* The task
The required answer is the run of lines from the one holding "Expand the app menu arrow beside logo" to the end of the data below, copied exactly and free of pictures.

* Data provided
· · · ·

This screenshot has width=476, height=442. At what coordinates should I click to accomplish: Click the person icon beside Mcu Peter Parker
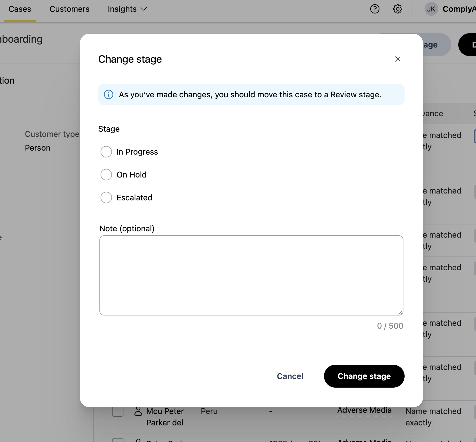[138, 412]
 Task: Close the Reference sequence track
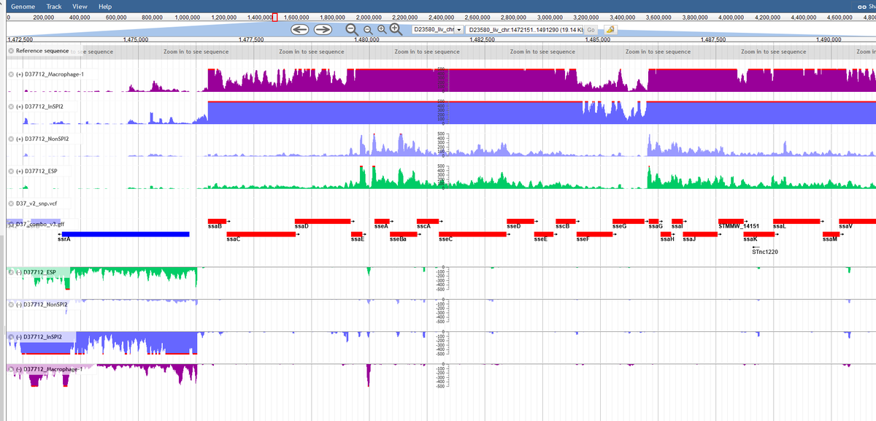(11, 51)
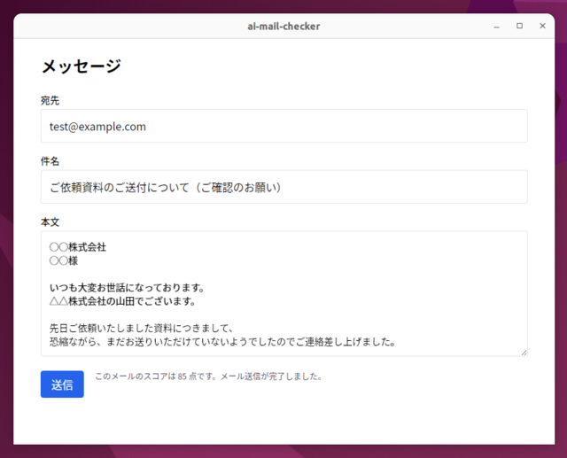Screen dimensions: 567x458
Task: Click the メッセージ heading
Action: [81, 66]
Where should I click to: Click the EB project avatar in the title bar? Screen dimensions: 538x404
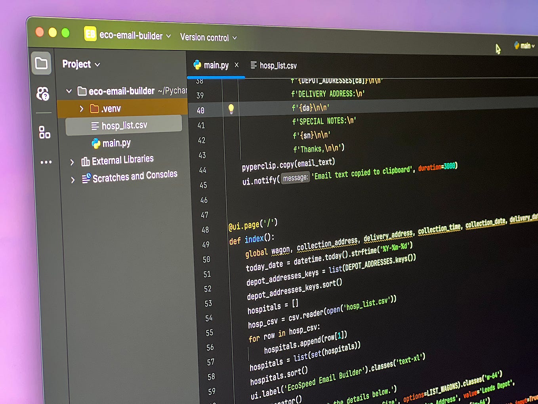[90, 34]
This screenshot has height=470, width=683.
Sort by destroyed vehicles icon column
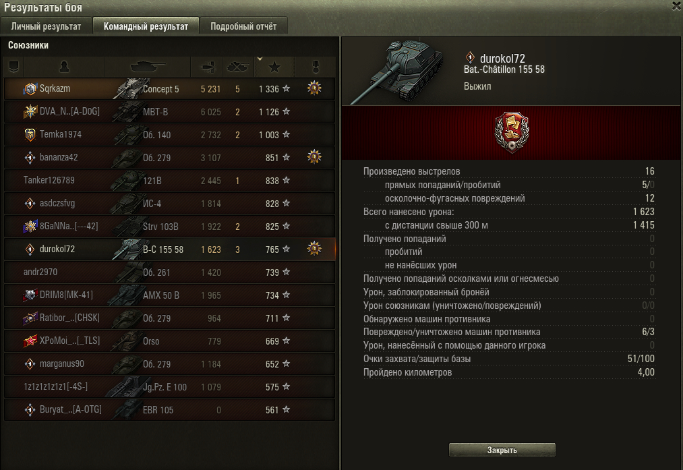[x=238, y=67]
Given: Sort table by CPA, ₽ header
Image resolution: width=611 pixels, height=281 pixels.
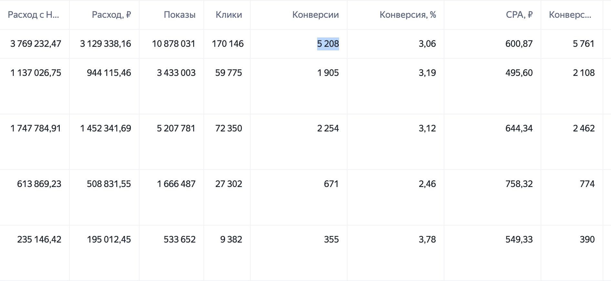Looking at the screenshot, I should tap(519, 15).
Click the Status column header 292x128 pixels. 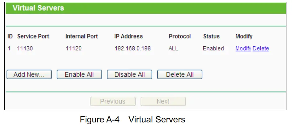(x=211, y=36)
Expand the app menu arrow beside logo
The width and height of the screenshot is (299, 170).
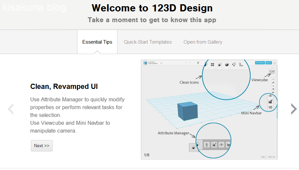[161, 63]
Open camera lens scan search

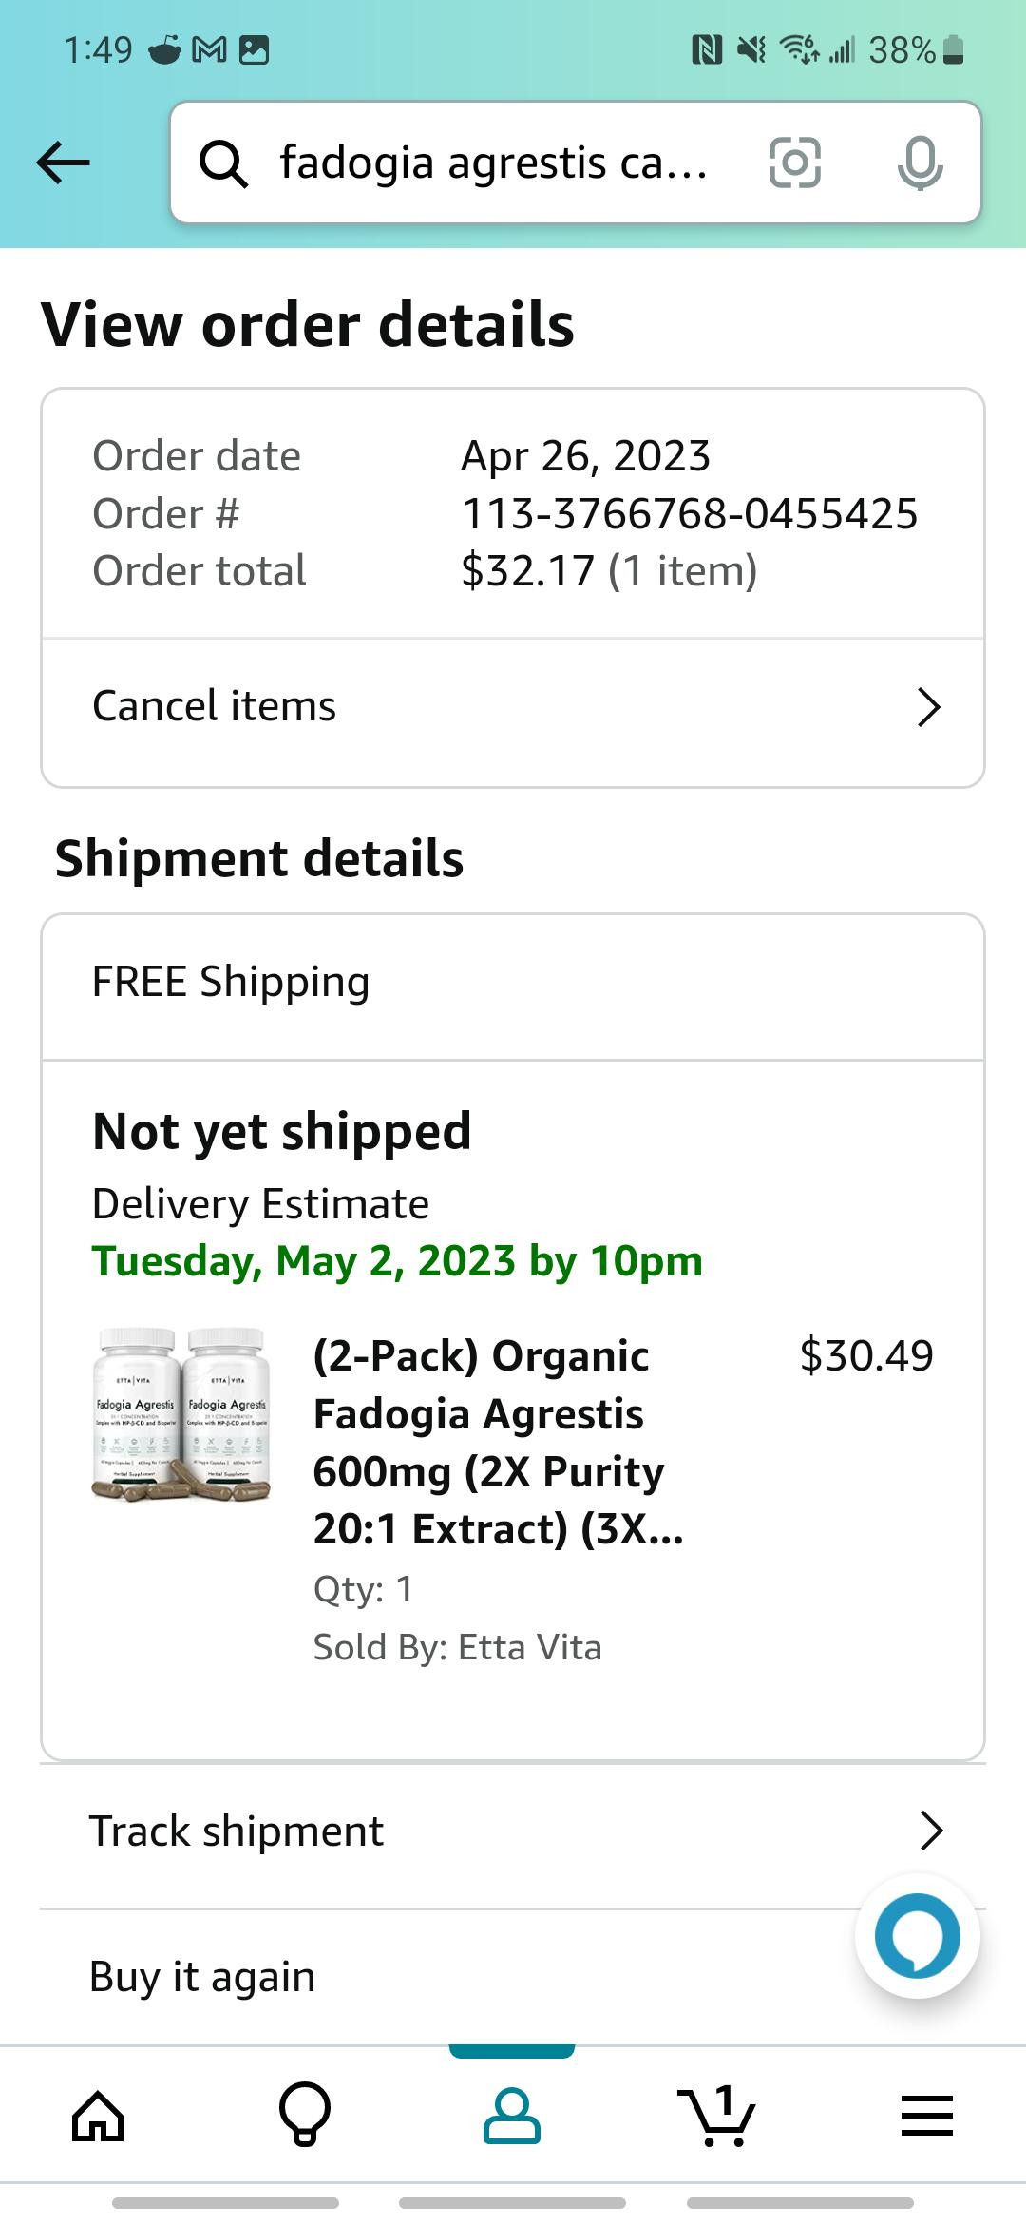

· · · ·

* Result
Expand the app menu arrow beside logo
The width and height of the screenshot is (299, 170).
[161, 63]
Open camera lens scan search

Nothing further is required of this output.